In a Gurobi Compute Server, a call to a Gurobi routine can result in a network message between the client and the server. An individual message is not that expensive, but sending hundreds or thousands of messages could be quite time-consuming. Compute Server does a few things to reduce the number of such messages. First, it makes heavy use of caching. If you request an attribute on a single variable, for example, the client library will retrieve and store the value of that attribute for all variables, so subsequent requests won't require additional communication. In addition, our lazy update approach to model building allows us to buffer additions and modifications to the model, You can feel free to build your model one constraint at a time, for example. Your changes are communicated to the server in one large message when you request a model update.

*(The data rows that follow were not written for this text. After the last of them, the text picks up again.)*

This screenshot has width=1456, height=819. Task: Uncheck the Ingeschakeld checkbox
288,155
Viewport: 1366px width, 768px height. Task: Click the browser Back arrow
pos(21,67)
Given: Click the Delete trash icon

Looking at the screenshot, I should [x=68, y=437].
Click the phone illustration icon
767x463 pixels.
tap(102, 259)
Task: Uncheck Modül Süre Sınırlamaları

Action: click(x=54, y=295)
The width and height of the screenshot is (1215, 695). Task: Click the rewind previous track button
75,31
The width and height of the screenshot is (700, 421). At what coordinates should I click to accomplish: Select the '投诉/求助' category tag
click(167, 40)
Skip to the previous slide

Having said that, we should add that not all methods are cached or buffered. As a result, we suggest that you avoid doing the following things:
- Retrieving the non-zero values for individual rows and columns of the constraint matrix (using, for example, GRBgetconstrs in C, GRBModel::getRow in C++, GRBModel.getRow in Java, GRBModel.GetRow in .NET, and Model.getRow in Python).
- Retrieving individual string-valued attributes.
Of course, network overhead depends on both the number of messages that are sent and the sizes of these messages. We automatically perform data compression to reduce the time spent transferring very large messages. However, as you may expect, you will notice some lag when solving very large models over slow networks.